Notice
Oeuvre
Ralph Vaughan Williams (1872-1958)
Suite pour alto & orchestre (Groupe I) (1934)
Herbert Howells (1892-1983)
Elégie pour alto, quatuor à cordes (2 violons, alto, violoncelle*) & orchestre à cordes (1917)
Sir William Walton (1902-1983)
Concerto pour alto & orchestre en la mineur (1928/29 - Rév. 1962)
York Bowen (1884-1961)
Concerto pour alto & orchestre en ut mineur, op. 25 (1907)
Interprètes
Helen Callus, alto
Orchestre Symphonique de Nouvelle-Zélande
(* Solistes de l'Orchestre)
Direction Marc Taddei
Renseignements
78:24 - DDD - Enregistré en février 2005 à l'Auditorium du Centre Michael Fowler à Wellington en Nouvelle-Zélande - Notes en anglais
Notes
" J'ai été un crétin complet ", avouait l'altiste Lionel Tertis dans les années 60 lorsqu'on lui demandait pourquoi il avait refusé de créer le Concerto de Walton. " L'Allemand [Hindemith, qui assura la création] avait un ton si sec ! ", ajoutait-il avec peut-être un brin de mauvaise foi. Car si Walton fut propulsé à l'avant-scène de la musique contemporaine postromantique d'alors, en 1929, c'est bien grâce à l'amabilité du célèbre compositeur ! De nos jours, l'ouvrage semble parfaitement " normal " mais en ce temps, l'arrière-garde le considérait comme trop révolutionnaire ! Tertis, par contre, accepta de créer la Suite pour alto et orchestre de Vaughan Williams (1934) avec laquelle débute le CD, une oeuvre bien belle, délicieusement britannique, presque trop courte huit minutes en tout ; la Suite comprend trois volets séparés que l'on peut jouer individuellement, comme c'est ici le cas , un de ces petits chefs-d'oeuvre négligés car trop atypiques dans un programme de concert.

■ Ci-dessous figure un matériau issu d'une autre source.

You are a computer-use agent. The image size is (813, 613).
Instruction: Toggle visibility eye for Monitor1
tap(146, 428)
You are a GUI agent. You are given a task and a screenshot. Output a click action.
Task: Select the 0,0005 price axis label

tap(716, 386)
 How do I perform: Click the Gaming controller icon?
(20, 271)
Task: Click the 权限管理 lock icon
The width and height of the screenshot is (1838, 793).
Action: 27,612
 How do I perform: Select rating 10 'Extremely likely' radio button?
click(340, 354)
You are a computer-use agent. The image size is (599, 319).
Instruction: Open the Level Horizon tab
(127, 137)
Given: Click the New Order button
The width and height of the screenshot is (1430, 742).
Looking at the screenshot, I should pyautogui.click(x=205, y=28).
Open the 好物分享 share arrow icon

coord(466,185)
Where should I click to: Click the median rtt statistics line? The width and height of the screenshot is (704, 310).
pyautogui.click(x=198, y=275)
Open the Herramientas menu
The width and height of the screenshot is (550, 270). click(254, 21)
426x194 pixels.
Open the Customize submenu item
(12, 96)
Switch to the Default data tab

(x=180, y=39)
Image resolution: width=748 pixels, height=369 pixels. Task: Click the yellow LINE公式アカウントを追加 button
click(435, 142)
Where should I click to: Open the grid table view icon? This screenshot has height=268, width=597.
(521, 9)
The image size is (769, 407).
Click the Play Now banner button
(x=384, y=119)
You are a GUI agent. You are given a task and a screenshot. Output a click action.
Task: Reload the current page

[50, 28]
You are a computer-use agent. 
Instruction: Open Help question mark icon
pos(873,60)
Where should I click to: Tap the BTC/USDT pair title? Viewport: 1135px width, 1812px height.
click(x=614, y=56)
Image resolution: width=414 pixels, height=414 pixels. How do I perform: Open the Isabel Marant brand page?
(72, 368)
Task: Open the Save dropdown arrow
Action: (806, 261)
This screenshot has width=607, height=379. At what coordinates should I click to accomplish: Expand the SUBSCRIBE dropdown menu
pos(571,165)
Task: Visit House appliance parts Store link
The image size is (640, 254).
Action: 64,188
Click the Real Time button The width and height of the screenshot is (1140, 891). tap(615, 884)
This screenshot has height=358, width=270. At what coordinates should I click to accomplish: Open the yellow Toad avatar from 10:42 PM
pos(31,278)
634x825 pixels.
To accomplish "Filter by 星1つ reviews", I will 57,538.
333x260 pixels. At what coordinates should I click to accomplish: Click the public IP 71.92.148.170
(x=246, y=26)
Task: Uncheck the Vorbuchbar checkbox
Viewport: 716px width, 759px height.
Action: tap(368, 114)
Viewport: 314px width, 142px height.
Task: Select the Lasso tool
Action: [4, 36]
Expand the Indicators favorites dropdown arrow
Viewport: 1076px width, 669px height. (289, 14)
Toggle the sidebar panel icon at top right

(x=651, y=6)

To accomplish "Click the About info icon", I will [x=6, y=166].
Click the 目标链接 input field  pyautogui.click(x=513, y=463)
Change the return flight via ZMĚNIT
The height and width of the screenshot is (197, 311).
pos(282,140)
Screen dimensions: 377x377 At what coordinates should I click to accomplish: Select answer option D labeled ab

Enfin, York Bowen (dont Saint-Saëns a dit un moment qu'il était " le plus remarquable jeune compositeur britannique ") dont le Concerto pour alto fut également créé par Tertis, en 1908 : rien de réellement révolutionnaire, certes, mais un langage personnel, lyrique, et une grande maîtrise de l'orchestration, en font une oeuvre que l'on découvrira avec plaisir.